Material supplied:
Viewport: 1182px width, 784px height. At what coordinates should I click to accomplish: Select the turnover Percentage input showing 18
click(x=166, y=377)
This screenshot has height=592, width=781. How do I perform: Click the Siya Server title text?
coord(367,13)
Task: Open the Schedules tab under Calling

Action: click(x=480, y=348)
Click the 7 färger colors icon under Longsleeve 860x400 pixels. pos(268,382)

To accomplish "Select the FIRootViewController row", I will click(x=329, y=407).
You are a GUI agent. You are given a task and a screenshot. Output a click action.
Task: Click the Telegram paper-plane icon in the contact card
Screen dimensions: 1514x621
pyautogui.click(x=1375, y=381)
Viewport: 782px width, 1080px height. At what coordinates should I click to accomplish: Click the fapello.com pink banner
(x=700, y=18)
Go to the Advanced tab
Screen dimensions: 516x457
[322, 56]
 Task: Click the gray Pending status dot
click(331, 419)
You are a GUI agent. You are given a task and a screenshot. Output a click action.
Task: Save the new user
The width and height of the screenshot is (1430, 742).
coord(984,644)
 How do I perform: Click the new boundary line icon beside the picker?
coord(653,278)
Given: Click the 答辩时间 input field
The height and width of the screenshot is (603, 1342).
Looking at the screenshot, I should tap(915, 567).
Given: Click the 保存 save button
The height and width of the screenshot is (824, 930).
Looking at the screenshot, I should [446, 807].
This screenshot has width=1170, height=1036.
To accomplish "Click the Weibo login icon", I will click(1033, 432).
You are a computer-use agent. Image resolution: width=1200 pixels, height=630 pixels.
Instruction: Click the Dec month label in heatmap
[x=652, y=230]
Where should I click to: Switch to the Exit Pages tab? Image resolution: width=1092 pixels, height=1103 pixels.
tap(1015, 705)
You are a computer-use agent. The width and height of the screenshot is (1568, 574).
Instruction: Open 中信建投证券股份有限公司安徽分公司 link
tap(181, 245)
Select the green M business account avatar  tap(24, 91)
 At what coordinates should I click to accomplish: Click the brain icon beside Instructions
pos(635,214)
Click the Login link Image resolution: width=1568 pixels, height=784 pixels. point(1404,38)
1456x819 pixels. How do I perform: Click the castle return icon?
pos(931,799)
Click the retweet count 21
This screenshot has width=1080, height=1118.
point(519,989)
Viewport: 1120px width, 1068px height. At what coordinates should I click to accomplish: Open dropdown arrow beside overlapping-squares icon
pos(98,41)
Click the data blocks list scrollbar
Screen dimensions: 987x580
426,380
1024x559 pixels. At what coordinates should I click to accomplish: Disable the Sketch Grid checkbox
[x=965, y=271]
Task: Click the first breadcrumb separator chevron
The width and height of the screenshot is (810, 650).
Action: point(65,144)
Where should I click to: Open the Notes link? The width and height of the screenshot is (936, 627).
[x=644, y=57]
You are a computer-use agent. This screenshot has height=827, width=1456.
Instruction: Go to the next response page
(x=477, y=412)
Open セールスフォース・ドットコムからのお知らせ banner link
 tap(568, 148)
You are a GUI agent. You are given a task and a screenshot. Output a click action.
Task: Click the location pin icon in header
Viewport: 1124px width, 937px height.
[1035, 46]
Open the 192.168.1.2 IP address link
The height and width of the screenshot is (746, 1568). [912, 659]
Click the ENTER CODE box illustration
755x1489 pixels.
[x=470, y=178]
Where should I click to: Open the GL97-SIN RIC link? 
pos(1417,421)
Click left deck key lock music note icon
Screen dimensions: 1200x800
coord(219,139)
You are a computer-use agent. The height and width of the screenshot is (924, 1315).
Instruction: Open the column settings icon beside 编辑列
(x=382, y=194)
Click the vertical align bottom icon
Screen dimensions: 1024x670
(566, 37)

Work required: The listing is to be given again exactly, line for line.

Written answer:
Viewport: 1182px width, 784px height. At what coordinates should I click to accomplish: Select the turnover Percentage input showing 18
click(x=166, y=377)
This screenshot has height=592, width=781. How do I perform: Click the Siya Server title text?
coord(367,13)
Task: Open the Schedules tab under Calling

Action: click(x=480, y=348)
Click the 7 färger colors icon under Longsleeve 860x400 pixels. pos(268,382)

To accomplish "Select the FIRootViewController row", I will click(x=329, y=407).
You are a GUI agent. You are given a task and a screenshot. Output a click action.
Task: Click the Telegram paper-plane icon in the contact card
Screen dimensions: 1514x621
pyautogui.click(x=1375, y=381)
Viewport: 782px width, 1080px height. At what coordinates should I click to accomplish: Click the fapello.com pink banner
(x=700, y=18)
Go to the Advanced tab
Screen dimensions: 516x457
[322, 56]
 Task: Click the gray Pending status dot
click(331, 419)
You are a GUI agent. You are given a task and a screenshot. Output a click action.
Task: Save the new user
The width and height of the screenshot is (1430, 742).
coord(984,644)
 How do I perform: Click the new boundary line icon beside the picker?
coord(653,278)
Given: Click the 答辩时间 input field
The height and width of the screenshot is (603, 1342).
Looking at the screenshot, I should tap(915, 567).
Given: Click the 保存 save button
The height and width of the screenshot is (824, 930).
Looking at the screenshot, I should [446, 807].
This screenshot has width=1170, height=1036.
To accomplish "Click the Weibo login icon", I will click(1033, 432).
You are a computer-use agent. Image resolution: width=1200 pixels, height=630 pixels.
Instruction: Click the Dec month label in heatmap
[x=652, y=230]
Where should I click to: Switch to the Exit Pages tab? Image resolution: width=1092 pixels, height=1103 pixels.
tap(1015, 705)
You are a computer-use agent. The width and height of the screenshot is (1568, 574).
Instruction: Open 中信建投证券股份有限公司安徽分公司 link
tap(181, 245)
Select the green M business account avatar  tap(24, 91)
 At what coordinates should I click to accomplish: Click the brain icon beside Instructions
pos(635,214)
Click the Login link Image resolution: width=1568 pixels, height=784 pixels. point(1404,38)
1456x819 pixels. How do I perform: Click the castle return icon?
pos(931,799)
Click the retweet count 21
This screenshot has width=1080, height=1118.
point(519,989)
Viewport: 1120px width, 1068px height. At what coordinates should I click to accomplish: Open dropdown arrow beside overlapping-squares icon
pos(98,41)
Click the data blocks list scrollbar
Screen dimensions: 987x580
426,380
1024x559 pixels. At what coordinates should I click to accomplish: Disable the Sketch Grid checkbox
[x=965, y=271]
Task: Click the first breadcrumb separator chevron
The width and height of the screenshot is (810, 650).
Action: point(65,144)
Where should I click to: Open the Notes link? The width and height of the screenshot is (936, 627).
[x=644, y=57]
You are a computer-use agent. This screenshot has height=827, width=1456.
Instruction: Go to the next response page
(x=477, y=412)
Open セールスフォース・ドットコムからのお知らせ banner link
 tap(568, 148)
You are a GUI agent. You are given a task and a screenshot. Output a click action.
Task: Click the location pin icon in header
Viewport: 1124px width, 937px height.
[1035, 46]
Open the 192.168.1.2 IP address link
The height and width of the screenshot is (746, 1568). [912, 659]
Click the ENTER CODE box illustration
755x1489 pixels.
[x=470, y=178]
Where should I click to: Open the GL97-SIN RIC link? 
pos(1417,421)
Click left deck key lock music note icon
Screen dimensions: 1200x800
coord(219,139)
You are a computer-use agent. The height and width of the screenshot is (924, 1315).
Instruction: Open the column settings icon beside 编辑列
(x=382, y=194)
Click the vertical align bottom icon
Screen dimensions: 1024x670
(566, 37)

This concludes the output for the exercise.